Hope

In Journaling by Allison Byxbe

Dear Friend,

Please, listen.  Light will shine into this darkness and show you which way to go. While the valley is lower than you ever imagined and the pain more piercing than you knew you were capable of experiencing, this season will be your remaking.

As this season shifts from darkness to light once again, you will be marked and changed. Do you resent the scars? Do you loathe the remaking? I did.

Staring out my back door one afternoon, when the dark was wrapped so suffocatingly tight, I considered running away. Like a small child overwhelmed by all the things out of sync and out of control, I lied to myself that my people would probably be better off without me. Without the anger. And the listlessness. And the tears. And the fights.

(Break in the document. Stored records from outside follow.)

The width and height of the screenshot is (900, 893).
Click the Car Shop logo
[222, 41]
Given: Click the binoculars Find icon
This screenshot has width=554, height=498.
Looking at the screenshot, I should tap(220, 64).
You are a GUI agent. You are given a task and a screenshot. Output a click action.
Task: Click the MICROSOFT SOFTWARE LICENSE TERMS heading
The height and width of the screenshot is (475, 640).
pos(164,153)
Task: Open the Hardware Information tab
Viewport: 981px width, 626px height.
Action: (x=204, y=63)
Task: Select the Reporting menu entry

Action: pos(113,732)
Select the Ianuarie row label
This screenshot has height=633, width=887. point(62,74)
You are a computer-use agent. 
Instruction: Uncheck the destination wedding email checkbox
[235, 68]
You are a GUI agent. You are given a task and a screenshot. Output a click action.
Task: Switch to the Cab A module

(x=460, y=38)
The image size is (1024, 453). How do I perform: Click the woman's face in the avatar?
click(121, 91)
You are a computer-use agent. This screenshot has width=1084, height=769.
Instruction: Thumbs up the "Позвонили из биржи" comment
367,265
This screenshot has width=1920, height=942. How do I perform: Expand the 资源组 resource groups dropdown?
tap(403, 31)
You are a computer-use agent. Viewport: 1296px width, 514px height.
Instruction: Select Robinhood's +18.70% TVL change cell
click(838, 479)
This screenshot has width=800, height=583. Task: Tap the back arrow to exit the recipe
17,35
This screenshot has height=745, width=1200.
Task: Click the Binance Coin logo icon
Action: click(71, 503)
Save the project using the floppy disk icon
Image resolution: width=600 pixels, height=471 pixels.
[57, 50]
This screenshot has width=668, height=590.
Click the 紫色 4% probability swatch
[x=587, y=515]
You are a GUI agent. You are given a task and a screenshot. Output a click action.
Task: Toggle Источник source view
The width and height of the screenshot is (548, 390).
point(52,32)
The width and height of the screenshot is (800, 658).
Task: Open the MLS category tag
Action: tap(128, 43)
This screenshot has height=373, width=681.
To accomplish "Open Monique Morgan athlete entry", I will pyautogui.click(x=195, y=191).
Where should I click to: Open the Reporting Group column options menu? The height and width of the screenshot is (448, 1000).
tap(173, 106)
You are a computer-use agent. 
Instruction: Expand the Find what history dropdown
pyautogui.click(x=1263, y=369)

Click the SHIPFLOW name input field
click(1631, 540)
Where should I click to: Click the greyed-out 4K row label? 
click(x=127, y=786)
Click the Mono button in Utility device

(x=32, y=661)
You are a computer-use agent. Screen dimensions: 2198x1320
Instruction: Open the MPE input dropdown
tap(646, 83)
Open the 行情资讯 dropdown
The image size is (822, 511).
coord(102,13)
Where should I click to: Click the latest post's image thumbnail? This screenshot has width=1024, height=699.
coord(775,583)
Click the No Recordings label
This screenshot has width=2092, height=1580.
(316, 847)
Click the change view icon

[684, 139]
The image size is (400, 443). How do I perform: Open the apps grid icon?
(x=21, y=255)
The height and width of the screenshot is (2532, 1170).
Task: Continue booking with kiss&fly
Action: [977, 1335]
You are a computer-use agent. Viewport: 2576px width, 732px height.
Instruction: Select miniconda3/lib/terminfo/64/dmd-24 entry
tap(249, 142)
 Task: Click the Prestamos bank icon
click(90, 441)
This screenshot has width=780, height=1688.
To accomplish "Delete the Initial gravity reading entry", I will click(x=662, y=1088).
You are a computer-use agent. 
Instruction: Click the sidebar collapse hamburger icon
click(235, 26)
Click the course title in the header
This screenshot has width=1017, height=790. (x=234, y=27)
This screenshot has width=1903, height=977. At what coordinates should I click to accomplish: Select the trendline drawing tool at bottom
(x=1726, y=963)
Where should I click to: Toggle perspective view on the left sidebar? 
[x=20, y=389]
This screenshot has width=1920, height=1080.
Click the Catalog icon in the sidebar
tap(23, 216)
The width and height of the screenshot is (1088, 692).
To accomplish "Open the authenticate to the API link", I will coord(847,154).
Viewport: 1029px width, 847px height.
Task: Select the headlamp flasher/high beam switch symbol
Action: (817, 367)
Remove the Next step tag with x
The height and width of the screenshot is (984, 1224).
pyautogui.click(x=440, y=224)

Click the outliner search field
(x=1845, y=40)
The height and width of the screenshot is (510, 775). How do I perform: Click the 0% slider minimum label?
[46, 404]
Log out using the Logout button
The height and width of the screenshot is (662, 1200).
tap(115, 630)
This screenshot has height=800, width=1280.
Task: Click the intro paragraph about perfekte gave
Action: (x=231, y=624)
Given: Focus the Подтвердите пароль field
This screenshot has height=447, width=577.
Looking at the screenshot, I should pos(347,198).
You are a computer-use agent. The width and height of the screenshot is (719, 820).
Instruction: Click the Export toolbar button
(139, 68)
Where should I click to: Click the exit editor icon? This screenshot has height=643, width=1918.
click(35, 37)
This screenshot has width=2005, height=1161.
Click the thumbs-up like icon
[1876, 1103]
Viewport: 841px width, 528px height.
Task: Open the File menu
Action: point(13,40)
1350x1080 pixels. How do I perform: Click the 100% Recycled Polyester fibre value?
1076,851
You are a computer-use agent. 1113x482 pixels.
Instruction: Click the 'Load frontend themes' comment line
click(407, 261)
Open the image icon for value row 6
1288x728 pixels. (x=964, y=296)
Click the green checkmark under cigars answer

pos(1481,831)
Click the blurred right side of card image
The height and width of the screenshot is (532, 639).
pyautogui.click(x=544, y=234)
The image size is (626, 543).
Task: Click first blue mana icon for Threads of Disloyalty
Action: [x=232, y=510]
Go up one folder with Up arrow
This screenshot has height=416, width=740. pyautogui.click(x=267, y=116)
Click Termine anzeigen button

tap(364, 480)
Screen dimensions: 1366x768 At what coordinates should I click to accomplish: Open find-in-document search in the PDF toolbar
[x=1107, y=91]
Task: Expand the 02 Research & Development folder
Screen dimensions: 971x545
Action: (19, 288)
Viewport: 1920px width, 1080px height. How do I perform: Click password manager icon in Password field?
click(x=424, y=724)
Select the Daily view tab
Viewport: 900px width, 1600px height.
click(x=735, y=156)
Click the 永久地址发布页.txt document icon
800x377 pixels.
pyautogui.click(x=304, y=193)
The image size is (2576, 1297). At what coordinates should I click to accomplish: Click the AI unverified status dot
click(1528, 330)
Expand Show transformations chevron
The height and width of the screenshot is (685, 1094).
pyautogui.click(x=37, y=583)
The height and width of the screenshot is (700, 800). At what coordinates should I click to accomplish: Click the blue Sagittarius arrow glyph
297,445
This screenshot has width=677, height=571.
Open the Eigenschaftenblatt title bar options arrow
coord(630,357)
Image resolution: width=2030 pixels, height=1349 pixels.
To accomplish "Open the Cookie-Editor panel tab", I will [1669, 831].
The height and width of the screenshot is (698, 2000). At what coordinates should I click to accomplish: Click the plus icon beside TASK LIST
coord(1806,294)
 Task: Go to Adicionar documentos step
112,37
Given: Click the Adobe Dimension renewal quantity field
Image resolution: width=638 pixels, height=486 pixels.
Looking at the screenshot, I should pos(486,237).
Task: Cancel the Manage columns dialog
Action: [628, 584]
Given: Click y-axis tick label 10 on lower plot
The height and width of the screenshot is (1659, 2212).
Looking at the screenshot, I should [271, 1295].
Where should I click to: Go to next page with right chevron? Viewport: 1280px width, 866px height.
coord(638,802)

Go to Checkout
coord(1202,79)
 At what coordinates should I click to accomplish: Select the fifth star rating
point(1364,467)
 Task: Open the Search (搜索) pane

Sobbing in my living room one morning because I just could not take one more disappointment. Not one more excruciatingly small or exceedingly large disappointment. I couldn’t catch my breath for forgetting what the experience of happiness was like. Hunched over, heart constricted, wondering if I would ever feel the warm trickle of joy spreading into the fibers of my soul.

But by the grace of God, my steadfast husband and my sweet children didn’t let me go. God didn’t let me go. Make no mistake. I came totally apart at the seams. My form totally unrecognizable.

One night last summer, in the depth of it all but pretending I was okay, I met up with my dear friend Lauren. We did the mundane of walking around Target and sipping coffee and tea. I can’t remember what words she offered that triggered the dam breaking. But right then in front of every poor, unsuspecting Target customer, I let out what I didn’t even know I’d been bottling inside. At one point Lauren even asked if I wanted to go sit in the car. I laugh now because I must have been a mess to see. But stooped by a weight I could no longer breathe under, I cried out all the self-loathing, the anger, and the grief that had been stitching me together for too long.

I do remember what she told me next: I know this feels like crap, the worst crap you’ve ever been through. But I know what’s on the other side of this, if you can just hang in there, is amazing and beautiful.

I couldn’t believe those words that night, but she planted a seed of hope, that has now pushed through the dirt, taken full root, and started to bear hope in my life. That seed has been watered by those who have continued to love me, by a therapist who knows how to listen and how to talk with me, and by a God who is in the business of resurrection.

So if you are in the midst of your deepest darkness, please let my words to you today be hope. The coming apart is the remaking of a life and purpose so beautiful.